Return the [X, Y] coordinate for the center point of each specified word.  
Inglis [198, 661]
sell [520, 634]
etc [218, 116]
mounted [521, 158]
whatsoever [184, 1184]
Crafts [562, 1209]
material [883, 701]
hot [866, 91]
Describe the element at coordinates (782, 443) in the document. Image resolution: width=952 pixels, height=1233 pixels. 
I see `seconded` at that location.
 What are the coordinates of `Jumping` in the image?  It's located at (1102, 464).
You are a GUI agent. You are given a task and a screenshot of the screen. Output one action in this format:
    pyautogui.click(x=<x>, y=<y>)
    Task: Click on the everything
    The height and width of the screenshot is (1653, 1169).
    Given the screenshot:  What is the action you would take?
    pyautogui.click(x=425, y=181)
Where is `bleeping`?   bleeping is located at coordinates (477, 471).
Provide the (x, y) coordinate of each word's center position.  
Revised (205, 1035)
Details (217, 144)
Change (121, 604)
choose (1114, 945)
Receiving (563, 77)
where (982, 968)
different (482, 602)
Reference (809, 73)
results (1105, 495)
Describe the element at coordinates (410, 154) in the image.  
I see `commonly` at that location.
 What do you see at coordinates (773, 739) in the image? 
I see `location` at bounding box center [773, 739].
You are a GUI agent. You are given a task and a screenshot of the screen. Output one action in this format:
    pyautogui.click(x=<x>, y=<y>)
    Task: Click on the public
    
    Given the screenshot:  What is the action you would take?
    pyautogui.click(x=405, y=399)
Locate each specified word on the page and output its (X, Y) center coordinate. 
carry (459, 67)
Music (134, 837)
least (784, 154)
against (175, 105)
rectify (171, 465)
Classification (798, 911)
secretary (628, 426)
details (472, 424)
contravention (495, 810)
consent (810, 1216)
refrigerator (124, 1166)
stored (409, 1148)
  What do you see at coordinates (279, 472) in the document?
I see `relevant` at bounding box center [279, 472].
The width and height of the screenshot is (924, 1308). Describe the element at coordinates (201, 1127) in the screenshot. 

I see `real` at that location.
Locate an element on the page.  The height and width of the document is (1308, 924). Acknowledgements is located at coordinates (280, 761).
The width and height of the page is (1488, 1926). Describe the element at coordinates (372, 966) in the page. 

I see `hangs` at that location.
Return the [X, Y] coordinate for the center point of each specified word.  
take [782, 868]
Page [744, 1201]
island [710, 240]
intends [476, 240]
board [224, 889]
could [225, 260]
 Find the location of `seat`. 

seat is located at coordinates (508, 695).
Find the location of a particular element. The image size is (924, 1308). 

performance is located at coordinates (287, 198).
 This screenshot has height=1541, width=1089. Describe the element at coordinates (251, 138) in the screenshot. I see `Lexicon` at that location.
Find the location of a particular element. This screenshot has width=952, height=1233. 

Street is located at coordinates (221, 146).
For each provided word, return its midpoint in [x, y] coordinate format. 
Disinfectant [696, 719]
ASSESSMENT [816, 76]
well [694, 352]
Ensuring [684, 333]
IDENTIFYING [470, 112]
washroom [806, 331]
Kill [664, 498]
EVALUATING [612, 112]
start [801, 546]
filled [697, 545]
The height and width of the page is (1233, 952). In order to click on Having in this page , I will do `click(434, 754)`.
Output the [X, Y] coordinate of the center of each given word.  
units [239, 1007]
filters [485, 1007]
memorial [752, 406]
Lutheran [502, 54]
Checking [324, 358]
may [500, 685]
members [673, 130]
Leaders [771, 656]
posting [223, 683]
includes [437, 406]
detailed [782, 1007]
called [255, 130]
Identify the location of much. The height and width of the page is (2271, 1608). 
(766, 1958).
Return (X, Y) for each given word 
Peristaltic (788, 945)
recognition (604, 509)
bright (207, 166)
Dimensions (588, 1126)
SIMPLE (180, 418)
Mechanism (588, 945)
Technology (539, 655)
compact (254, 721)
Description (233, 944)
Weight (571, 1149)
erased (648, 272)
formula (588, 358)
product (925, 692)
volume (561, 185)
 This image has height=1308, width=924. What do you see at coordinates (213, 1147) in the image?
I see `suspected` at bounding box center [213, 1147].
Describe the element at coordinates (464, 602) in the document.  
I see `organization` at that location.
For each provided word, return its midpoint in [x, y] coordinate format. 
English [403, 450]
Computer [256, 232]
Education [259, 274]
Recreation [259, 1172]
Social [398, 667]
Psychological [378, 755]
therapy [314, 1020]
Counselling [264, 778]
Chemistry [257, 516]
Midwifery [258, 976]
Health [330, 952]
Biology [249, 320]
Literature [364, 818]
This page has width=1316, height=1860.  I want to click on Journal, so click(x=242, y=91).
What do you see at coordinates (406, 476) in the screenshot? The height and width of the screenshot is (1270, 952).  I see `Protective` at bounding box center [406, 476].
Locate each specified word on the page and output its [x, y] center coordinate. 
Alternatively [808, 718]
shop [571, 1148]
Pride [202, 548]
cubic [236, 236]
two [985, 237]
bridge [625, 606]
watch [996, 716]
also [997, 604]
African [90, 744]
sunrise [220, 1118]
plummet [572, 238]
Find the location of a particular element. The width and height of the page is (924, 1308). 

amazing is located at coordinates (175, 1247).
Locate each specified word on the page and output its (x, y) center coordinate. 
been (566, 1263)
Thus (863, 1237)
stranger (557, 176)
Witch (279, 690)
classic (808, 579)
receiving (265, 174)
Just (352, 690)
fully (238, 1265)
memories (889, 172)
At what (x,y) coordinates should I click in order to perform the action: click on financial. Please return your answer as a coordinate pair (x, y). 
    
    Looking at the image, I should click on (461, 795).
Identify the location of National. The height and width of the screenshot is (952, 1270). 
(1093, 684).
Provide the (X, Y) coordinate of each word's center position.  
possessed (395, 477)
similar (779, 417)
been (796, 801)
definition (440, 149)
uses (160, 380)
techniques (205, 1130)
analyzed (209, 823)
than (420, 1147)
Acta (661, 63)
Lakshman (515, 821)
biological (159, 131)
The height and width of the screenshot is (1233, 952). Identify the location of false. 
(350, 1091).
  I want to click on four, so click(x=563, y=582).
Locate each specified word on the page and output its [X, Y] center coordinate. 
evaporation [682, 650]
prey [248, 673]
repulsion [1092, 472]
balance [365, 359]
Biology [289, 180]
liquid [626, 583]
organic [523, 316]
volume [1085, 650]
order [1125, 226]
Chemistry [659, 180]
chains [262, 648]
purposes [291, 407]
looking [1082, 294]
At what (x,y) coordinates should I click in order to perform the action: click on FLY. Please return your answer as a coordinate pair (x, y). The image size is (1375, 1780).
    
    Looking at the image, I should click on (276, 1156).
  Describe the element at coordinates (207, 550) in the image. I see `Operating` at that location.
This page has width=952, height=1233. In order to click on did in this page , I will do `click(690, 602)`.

◆ **Objective**:
Reproduce the material above from its first line through the line containing "Locate an element", inclusive, without changing a single character.

◆ **Exercise answer**:
Return the [X, Y] coordinate for the center point of each specified word.  
Inglis [198, 661]
sell [520, 634]
etc [218, 116]
mounted [521, 158]
whatsoever [184, 1184]
Crafts [562, 1209]
material [883, 701]
hot [866, 91]
Describe the element at coordinates (782, 443) in the document. Image resolution: width=952 pixels, height=1233 pixels. 
I see `seconded` at that location.
 What are the coordinates of `Jumping` in the image?  It's located at (1102, 464).
You are a GUI agent. You are given a task and a screenshot of the screen. Output one action in this format:
    pyautogui.click(x=<x>, y=<y>)
    Task: Click on the everything
    The height and width of the screenshot is (1653, 1169).
    Given the screenshot:  What is the action you would take?
    pyautogui.click(x=425, y=181)
Where is `bleeping`?   bleeping is located at coordinates (477, 471).
Provide the (x, y) coordinate of each word's center position.  
Revised (205, 1035)
Details (217, 144)
Change (121, 604)
choose (1114, 945)
Receiving (563, 77)
where (982, 968)
different (482, 602)
Reference (809, 73)
results (1105, 495)
Describe the element at coordinates (410, 154) in the image.  
I see `commonly` at that location.
 What do you see at coordinates (773, 739) in the image? 
I see `location` at bounding box center [773, 739].
You are a GUI agent. You are given a task and a screenshot of the screen. Output one action in this format:
    pyautogui.click(x=<x>, y=<y>)
    Task: Click on the public
    
    Given the screenshot:  What is the action you would take?
    pyautogui.click(x=405, y=399)
Locate each specified word on the page and output its (X, Y) center coordinate. 
carry (459, 67)
Music (134, 837)
least (784, 154)
against (175, 105)
rectify (171, 465)
Classification (798, 911)
secretary (628, 426)
details (472, 424)
contravention (495, 810)
consent (810, 1216)
refrigerator (124, 1166)
stored (409, 1148)
  What do you see at coordinates (279, 472) in the document?
I see `relevant` at bounding box center [279, 472].
The width and height of the screenshot is (924, 1308). Describe the element at coordinates (201, 1127) in the screenshot. 

I see `real` at that location.
Locate an element on the page.  The height and width of the document is (1308, 924). Acknowledgements is located at coordinates (280, 761).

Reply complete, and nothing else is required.